New homes built to current building codes should be strong enough to keep people safe during an earthquake, but older homes usually need strengthening. It’s important to consult with your local building department to see if you need simple upgrades or help from a structural engineer. It’s also important to take care of earthquake strengthening before closing off access to walls. The best way to implement earthquake strengthening can depend on what type of foundation your home has. So, we’ve outlined below a few basic measures you can take to earthquake-proof your home according to foundation type.

Poured Perimeters to Strengthen Your Home Foundation

If your house sits on a wall of poured concrete with a few posts in the center under beams, you have a poured perimeter foundation. With poured perimeter foundations, there is often little more than a few nails and gravity to hold the home in place. So, if you have a poured perimeter foundation, your first step is to establish whether your home requires earthquake strengthening.

You’ll want to go into the crawl space or basement to look for thick bolts along the top of the sill plate (the bottom horizontal member of a wall or building) and steel anchor plates that tie an edge of the sill plate to the side of the foundation. By contrast, if neither of these things is present, you’ll want to install them. Additionally, when the first floor of your home sits several feet higher than the perimeter foundation, you should also check the short “cripple” walls on top of the sill plate. If your cripple walls are satisfactorily braced, you will see diagonal boards or plywood on the outside of the studs. If you don’t see diagonal boards or plywood, add bracing by nailing plywood to the interior side of each wall. Unsure how to do this? Give us a call and get a free estimate!
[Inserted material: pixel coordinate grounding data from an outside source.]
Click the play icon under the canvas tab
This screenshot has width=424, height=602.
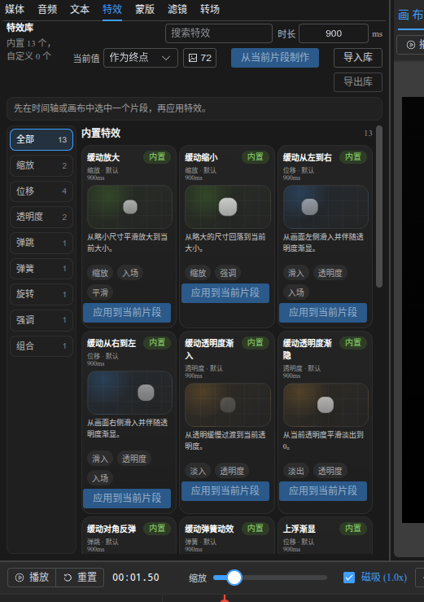click(410, 45)
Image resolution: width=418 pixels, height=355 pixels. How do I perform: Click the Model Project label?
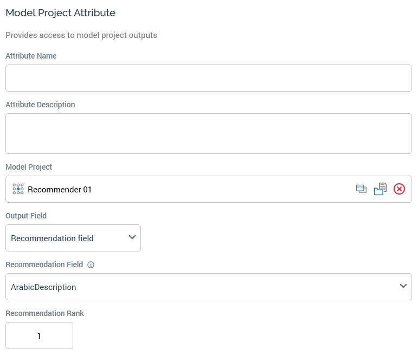click(29, 167)
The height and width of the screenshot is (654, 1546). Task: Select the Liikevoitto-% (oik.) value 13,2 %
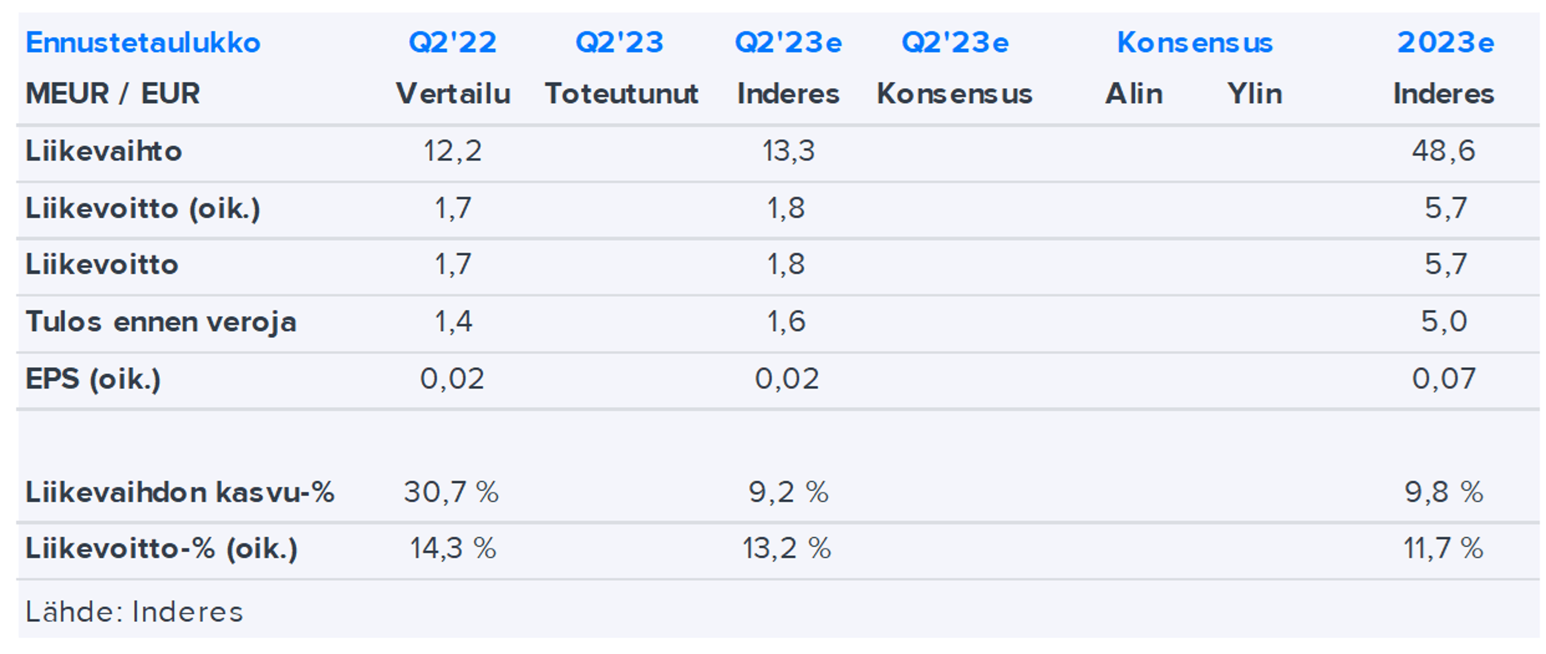pos(787,548)
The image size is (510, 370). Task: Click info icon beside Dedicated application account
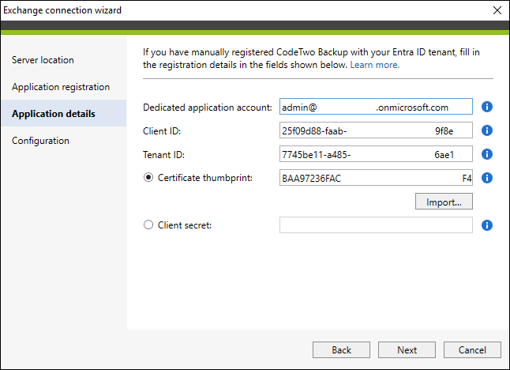486,107
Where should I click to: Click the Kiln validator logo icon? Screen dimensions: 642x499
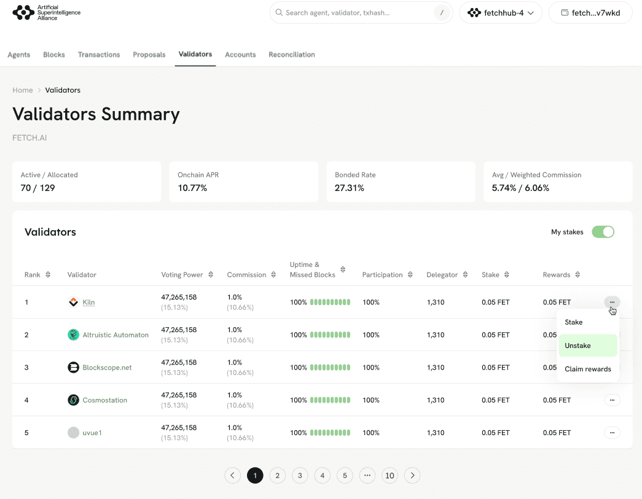click(x=73, y=302)
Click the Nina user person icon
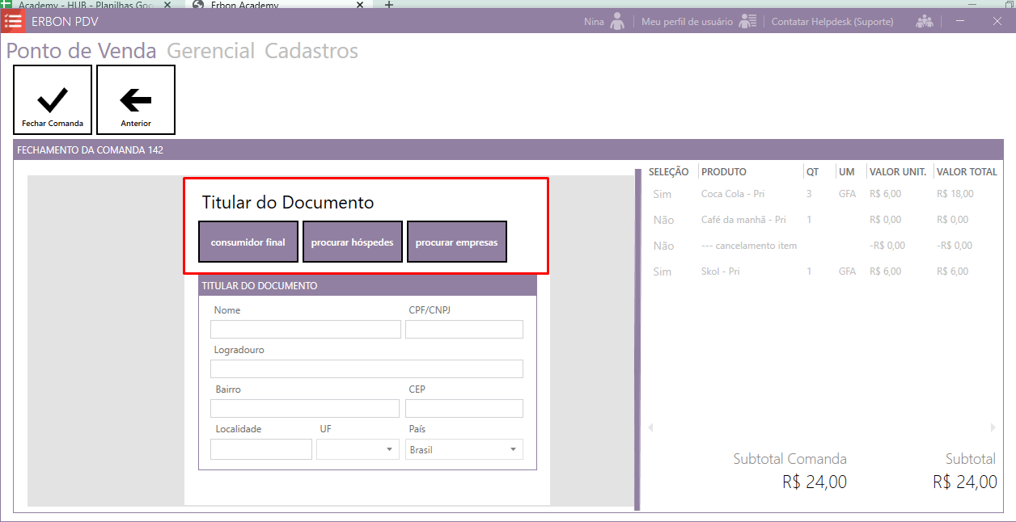This screenshot has height=522, width=1016. coord(617,22)
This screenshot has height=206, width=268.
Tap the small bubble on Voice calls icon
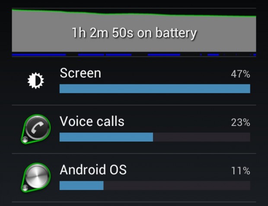(x=25, y=140)
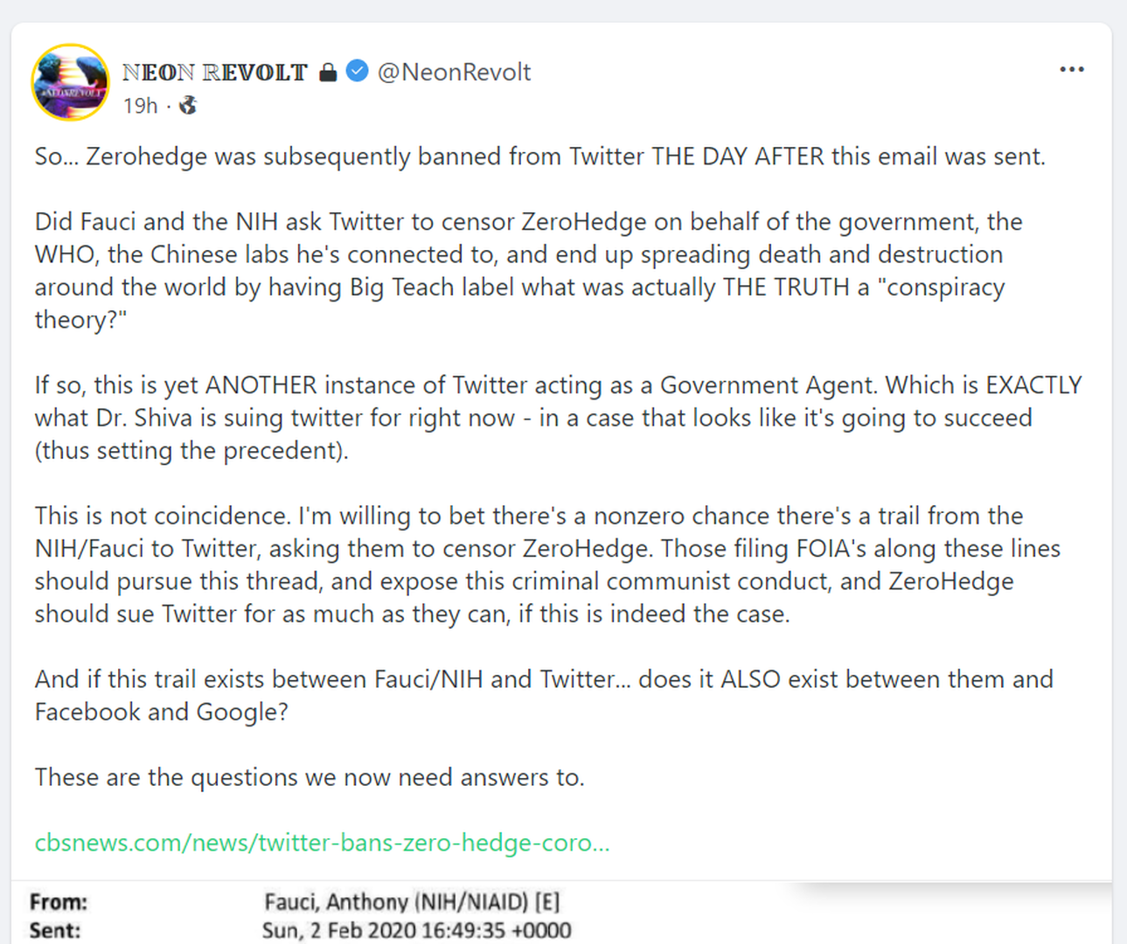Click the "Fauci, Anthony (NIH/NIAID) [E]" sender text
1127x944 pixels.
[412, 902]

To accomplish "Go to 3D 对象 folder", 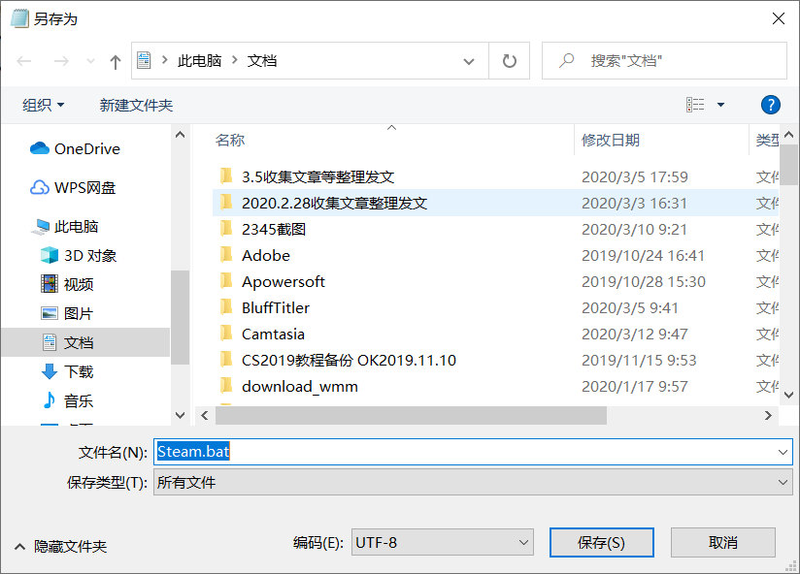I will (x=79, y=255).
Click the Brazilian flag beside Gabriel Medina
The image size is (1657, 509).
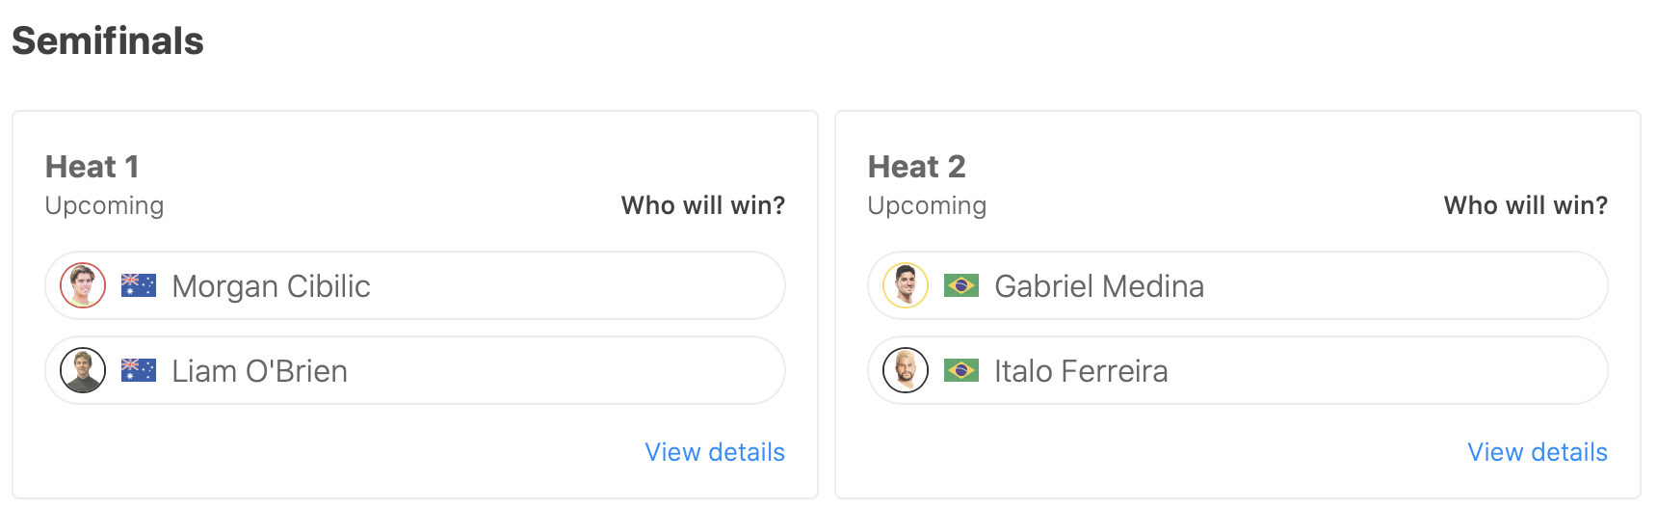point(961,285)
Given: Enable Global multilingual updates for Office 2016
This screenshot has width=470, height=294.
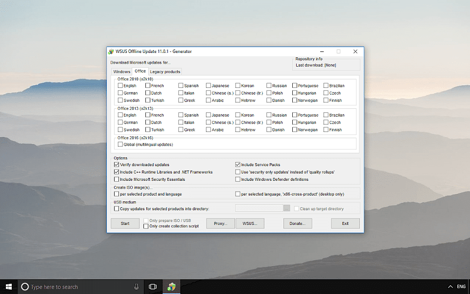Looking at the screenshot, I should 119,144.
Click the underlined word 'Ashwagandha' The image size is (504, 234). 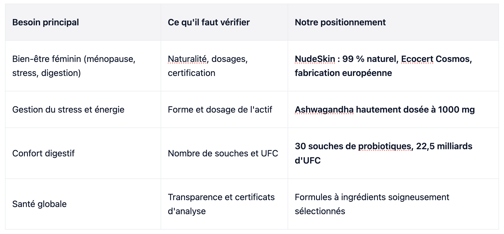324,110
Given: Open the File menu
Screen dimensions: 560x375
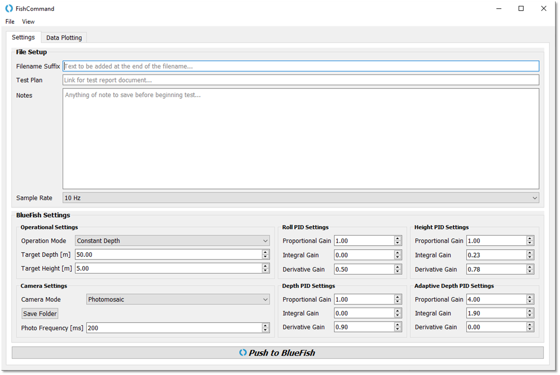Looking at the screenshot, I should coord(10,21).
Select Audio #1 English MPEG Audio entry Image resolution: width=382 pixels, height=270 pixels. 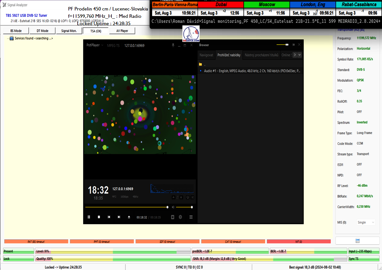tap(251, 71)
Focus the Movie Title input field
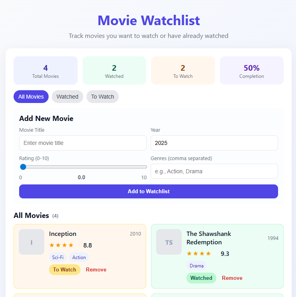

Unreinforced Masonry Foundations

If the concrete blocks that make up the perimeter of your foundation are filled with rebar and concrete, then you can retrofit the foundation in the same way you would a poured perimeter foundation. If the blocks are hollow, you should consult with a structural engineer. Typically, you can expect to spend $500-$700 for a structural engineer’s evaluation and recommendation. Keep in mind that a taller foundation is more structurally sound than a short foundation. Short block walls are more vulnerable to collapse because they have fewer mortar joints, leading to a concentration of stress in each joint. If your foundation consists of only a couple courses of blocks or if the walls are in bad shape, you might need a new foundation. Typically, a new foundation can cost around $40,000 and will often cost more for a home without a basement.

Slab Foundations

If your home rests directly on a concrete slab, you should make sure that metal straps or bolts tie the sill plate to the concrete. You can check sill plates by removing a section of drywall or siding in an unobtrusive spot. If you are planning on removing any siding or drywall for a future project, it’s the perfect time to check for straps or bolts and add them if needed. However, if you do not have any plans to open up a wall, you can rest easy knowing that the likelihood of your home collapsing is minimal because it doesn’t have far to fall.

Post and Pier Foundations

If your home rests on upright posts on concrete blocks and piers, you should consider either bracing the posts or adding a new foundation. If you choose to brace the posts, you can expect to pay about $1,000, but adding a new foundation can cost around $25,000. Another option is pouring short L-shape concrete foundations around each corner, securely attaching them to the floor framing. To assess which option is best for your home, consult a structural engineer.